De acordo com o MP-SP, a influenciadora teria recebido valores provenientes da empresa e utilizado contas bancárias em seu nome para movimentar recursos e dificultar o rastreamento do dinheiro. As investigações apontam que os valores eram pulverizados em diferentes contas para ocultar a origem ilícita.

Além de Marcola, preso na Penitenciária Federal de Brasília, também foram alvos da operação o irmão dele, Alejandro Camacho, a sobrinha Paloma Sanches Herbas Camacho, considerada foragida na Espanha, e Leonardo Alexsander Ribeiro Herbas Camacho, apontado como destinatário de recursos lavados e atualmente na Bolívia.

A operação resultou na expedição de seis mandados de prisão preventiva, além do bloqueio de mais de R$ 327 milhões em bens e valores.

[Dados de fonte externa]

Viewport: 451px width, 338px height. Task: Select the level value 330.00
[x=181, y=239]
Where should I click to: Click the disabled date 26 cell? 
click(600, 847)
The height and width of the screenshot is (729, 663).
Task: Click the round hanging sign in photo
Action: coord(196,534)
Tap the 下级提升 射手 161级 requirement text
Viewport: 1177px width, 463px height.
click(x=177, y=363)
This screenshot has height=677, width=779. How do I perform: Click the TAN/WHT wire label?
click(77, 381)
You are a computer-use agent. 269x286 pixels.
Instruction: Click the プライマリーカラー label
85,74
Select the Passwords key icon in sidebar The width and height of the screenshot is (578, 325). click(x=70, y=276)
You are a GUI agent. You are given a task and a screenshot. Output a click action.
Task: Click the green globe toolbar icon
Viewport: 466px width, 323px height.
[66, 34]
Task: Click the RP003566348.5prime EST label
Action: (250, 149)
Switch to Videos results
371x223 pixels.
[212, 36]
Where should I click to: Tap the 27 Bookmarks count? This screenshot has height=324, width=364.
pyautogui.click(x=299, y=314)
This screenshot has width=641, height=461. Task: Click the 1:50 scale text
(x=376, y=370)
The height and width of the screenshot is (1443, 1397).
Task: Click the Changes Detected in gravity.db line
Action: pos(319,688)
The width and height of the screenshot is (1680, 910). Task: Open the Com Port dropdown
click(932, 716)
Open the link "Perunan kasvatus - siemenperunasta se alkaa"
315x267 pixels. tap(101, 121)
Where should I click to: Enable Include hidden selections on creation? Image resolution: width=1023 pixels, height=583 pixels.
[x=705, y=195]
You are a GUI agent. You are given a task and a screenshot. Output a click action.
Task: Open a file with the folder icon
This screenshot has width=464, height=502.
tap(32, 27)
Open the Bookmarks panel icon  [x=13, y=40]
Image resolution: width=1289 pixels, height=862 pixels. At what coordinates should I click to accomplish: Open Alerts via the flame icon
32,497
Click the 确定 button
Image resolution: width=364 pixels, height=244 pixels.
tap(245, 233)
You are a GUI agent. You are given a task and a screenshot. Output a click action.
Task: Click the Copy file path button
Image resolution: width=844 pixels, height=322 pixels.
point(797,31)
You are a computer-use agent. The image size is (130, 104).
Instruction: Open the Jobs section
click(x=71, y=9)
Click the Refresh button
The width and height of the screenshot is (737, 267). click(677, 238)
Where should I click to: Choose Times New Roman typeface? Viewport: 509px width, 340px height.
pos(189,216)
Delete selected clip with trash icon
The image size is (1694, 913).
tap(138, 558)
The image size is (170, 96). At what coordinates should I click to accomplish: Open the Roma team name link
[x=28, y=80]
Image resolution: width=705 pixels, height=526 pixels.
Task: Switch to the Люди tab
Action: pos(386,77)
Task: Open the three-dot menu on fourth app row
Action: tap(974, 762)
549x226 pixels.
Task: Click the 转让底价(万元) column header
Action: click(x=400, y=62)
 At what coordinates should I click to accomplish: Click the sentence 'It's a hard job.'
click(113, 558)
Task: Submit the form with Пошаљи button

Também foram apreendidos 17 veículos de luxo e quatro imóveis ligados aos investigados.

O promotor do Grupo de Atuação Especial de Combate ao Crime Organizado (GAECO), Lincoln Gakiya, afirmou que as descobertas mostram que integrantes do PCC continuam mantendo influência e comunicação externa mesmo presos.

Segundo ele, as investigações ainda devem avançar sobre possíveis conexões entre Deolane, outras pessoas investigadas e empresas do setor de apostas esportivas, conhecidas como “bets”.

“O crescimento patrimonial dela nos últimos anos chamou atenção e não apresentava relação compatível com os serviços prestados. Isso pode gerar desdobramentos por lavagem de dinheiro e sonegação fiscal”, afirmou o promotor.

O procurador-geral de Justiça de São Paulo, Paulo Sérgio de Oliveira e Costa, declarou que a quebra dos sigilos bancário e fiscal revelou movimentações financeiras suspeitas e relações com outras vertentes do crime organizado.

Segundo ele, o poder econômico e a influência digital da investigada permitiriam ao crime organizado utilizar figuras públicas para misturar recursos ilícitos com dinheiro de atividades legais.

“A prisão de uma influenciadora com mais de 20 milhões de seguidores tem também um caráter pedagógico e de inibição”, afirmou.